La imagen y el nombre de Pelé estuvo presente en los partidos que disputó Brasil en el Mundial de Qatar. Sin embargo, la selección verde-amarela fue eliminada por Croacia, en penales. El partido tuvo un dramatismo muy particular: el estado de salud de Pelé, de ochenta y dos años, se agravaba. No pudieron dedicarle los jugadores brasileros a Pelé la Copa del Mundo de 2022. Pelé murió el pasado 29 de diciembre: mi segundo nombre se quedó sin su fetiche.

Nunca vi jugar a Pelé, pero mi padre cuenta que él sí lo vio en un torneo pentagonal internacional, en un partido entre el Santos de Brasil y el América y que ganó el equipo brasileño por goleada, 5 a 0, con dos goles de Pelé, esto en el Estadio de CU en 1959; se podían escalar las piedras del recinto para brincarse a las gradas sin pagar boleto cuando se agotaban las entradas.

Sin embargo, pienso que me hubiera gustado despedirme de Pelé como lo hizo el escritor António Lobo Antunes de Frederico Barrigana, el portero que fue su ídolo en la niñez.

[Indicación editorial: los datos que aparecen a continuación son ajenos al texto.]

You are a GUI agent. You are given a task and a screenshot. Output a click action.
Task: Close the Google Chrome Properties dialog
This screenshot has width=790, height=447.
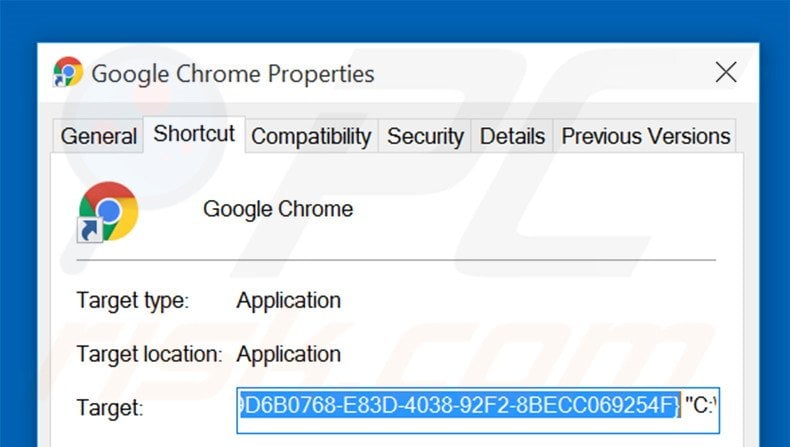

Lobo Antunes tampoco vio jugar en vivo a Barrigana, solamente lo seguía a través de los diarios y de las crónicas radiofónicas de sus partidos: “El dolor de no haber presenciado nunca un solo partido del gran Frederico Barrigana me acompañó toda la vida.” Un día en Angola, en 1973, en plena guerra a la que Lobo Antunes había sido enviado como médico, al pasar por un campo de futbol en un “intervalo de dramas guerreros”, vio a “un hombre de cierta edad, calvo y barrigón, pateando con ropa deportiva a la meta defendida por un mulato con raya abierta a navaja en la maraña de rizos de su pelo”. Algunos niños le gritaban a Barrigana. Lobo Antunes, “incrédulo, después extasiado”, presenció las enseñanzas futbolísticas del portero retirado a los críos de la guerra: “poseído por un espíritu misionero y de una devoción pedagógica que me transportaron y enternecieron… Nunca lo admiré tanto como ese día”. Uno debería tener el derecho de destruir conscientemente la imagen de sus ídolos, de verlos patear el balón en la soledad de la guerra… en el ocaso de todas las vidas.